When you use a 1031 tax free exchange, you can defer any taxes owed on the profits you’ve earned in the sale of your current investment property. You can continue to do 1031 exchanges through the rest of your life, as long as the tax laws haven’t changed. When you die, the property will be valued at its current market value, and your heirs will inherit your property at its stepped-up basis. 

Completing a 1031 exchange isn’t difficult, but there are specific rules that must be followed in order to avoid running afoul of IRS rules.

First, you must identify the property you are going to purchase in the exchange within 45 days of selling your current property. You have to close on the purchase of the replacement property within 180 days, or a shorter time period in certain circumstances. There is no flexibility written into the rules and no extensions are available. So if you blow the deadline, you blow your 1031.

In the past few years, the IRS noticed that many real estate investors had been buying homes as an investment and then converting them into personal residences.

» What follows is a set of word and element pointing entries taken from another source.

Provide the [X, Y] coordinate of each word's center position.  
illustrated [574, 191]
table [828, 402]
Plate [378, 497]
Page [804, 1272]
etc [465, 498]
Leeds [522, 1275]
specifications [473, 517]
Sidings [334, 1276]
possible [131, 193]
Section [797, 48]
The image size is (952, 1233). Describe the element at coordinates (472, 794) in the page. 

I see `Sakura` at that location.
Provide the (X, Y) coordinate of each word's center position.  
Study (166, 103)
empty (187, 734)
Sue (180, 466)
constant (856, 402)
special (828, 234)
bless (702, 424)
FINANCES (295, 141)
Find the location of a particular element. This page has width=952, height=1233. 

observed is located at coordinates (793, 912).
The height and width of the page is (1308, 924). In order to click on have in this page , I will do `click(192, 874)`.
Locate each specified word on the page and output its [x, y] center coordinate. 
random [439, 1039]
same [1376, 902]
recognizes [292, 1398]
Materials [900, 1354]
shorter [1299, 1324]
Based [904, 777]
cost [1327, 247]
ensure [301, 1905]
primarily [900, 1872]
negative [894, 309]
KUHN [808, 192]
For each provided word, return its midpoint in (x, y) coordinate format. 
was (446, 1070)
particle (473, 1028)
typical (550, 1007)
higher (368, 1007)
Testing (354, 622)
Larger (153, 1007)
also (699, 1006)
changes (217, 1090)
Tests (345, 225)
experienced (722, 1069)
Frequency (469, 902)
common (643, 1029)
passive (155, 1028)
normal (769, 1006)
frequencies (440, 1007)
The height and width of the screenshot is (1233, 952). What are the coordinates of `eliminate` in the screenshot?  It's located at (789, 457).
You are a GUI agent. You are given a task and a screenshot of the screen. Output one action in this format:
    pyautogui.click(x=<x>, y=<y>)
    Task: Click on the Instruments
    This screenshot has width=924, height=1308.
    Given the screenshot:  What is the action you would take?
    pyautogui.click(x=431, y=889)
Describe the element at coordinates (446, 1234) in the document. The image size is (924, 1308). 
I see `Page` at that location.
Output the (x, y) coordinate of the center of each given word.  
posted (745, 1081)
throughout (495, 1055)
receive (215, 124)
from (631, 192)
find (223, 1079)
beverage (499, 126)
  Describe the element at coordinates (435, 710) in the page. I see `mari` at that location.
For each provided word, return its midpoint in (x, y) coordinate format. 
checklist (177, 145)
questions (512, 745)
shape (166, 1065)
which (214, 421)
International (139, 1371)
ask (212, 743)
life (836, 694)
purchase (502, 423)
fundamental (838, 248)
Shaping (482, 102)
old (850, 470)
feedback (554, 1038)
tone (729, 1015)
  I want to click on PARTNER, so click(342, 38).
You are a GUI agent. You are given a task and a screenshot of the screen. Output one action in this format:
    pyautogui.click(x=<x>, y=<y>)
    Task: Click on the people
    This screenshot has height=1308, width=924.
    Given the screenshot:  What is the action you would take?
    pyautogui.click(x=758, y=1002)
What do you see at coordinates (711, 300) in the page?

That’s a smart move, says Nathanson, because after a period of time, the homeowner can sell the property and pocket up to $500,000 in capital gains tax free, although any depreciation that had been taken when the property was still being used as an investment would have to be recaptured.

But the IRS hadn’t determined how long you had to hold onto the investment property before you converted it to personal use.

As part of the Gulf Coast Opportunity Zone Act of 2005, the IRS decided that real estate investors who bought an investment house and later converted it to personal use had to wait a full five years before being able to take up to $500,000 in profits tax-free.

“The IRS was becoming concerned that people were taking investment property in which they had substantial appreciation and were doing a like-kind exchange into a personal residence. Then, they were using that property as a personal residence for 2 years and selling it and obtaining the exclusion on capital gains tax that’s available on the sale of a personal residence,” Luscbombe explained.

Now, real estate investors who convert their investment property to their personal residence will have to wait five years from the date the property was purchased as part of the 1031 exchange. However, the investor only has to live in the property for two of the five years, and can rent out the house during the other three years.

“Now you have to own your property for five years, no matter what,” said Nathanson. “If you sell a two-flat and buy a house in Florida as part of a 1031 exchange, you have to rent it out for two years to be safe, and then you can either live there from years 2 to 5 or rent it out for part of that time. But you’re stuck with the house if you want to be able to sell it and keep your profits tax free.”

The two-year period is considered to be “safe harbor” by many real estate attorneys and tax professionals. If you sell the investment property or trade it for another investment property within two years, you may have to prove that you had the “intent” to use it as an investment when you completed the original 1031 exchange.

Just don’t think you’re going to fool the IRS.

“Intent is a very important part of a 1031 exchange,” explained Nathanson, who is also a real estate attorney. “If you’re exchanging one real estate investment for another, you have to have the intent of keeping it as an investment when you close on the property.”

“There was a case where a real estate agent bought an apartment building and then carved them up into condos and sold them within the first year after buying the building. The IRS said the agent was acting more like a dealer rather than an investor. The agent defended himself by saying he had the intent of renting out the units, but the condo market was too good,” Nathanson recalled.

“But the IRS investigator went into the MLS records and found that the agent was marketing the condos for sale even before purchasing the building,” he added. That sort of squashed the “intention to rent” theory.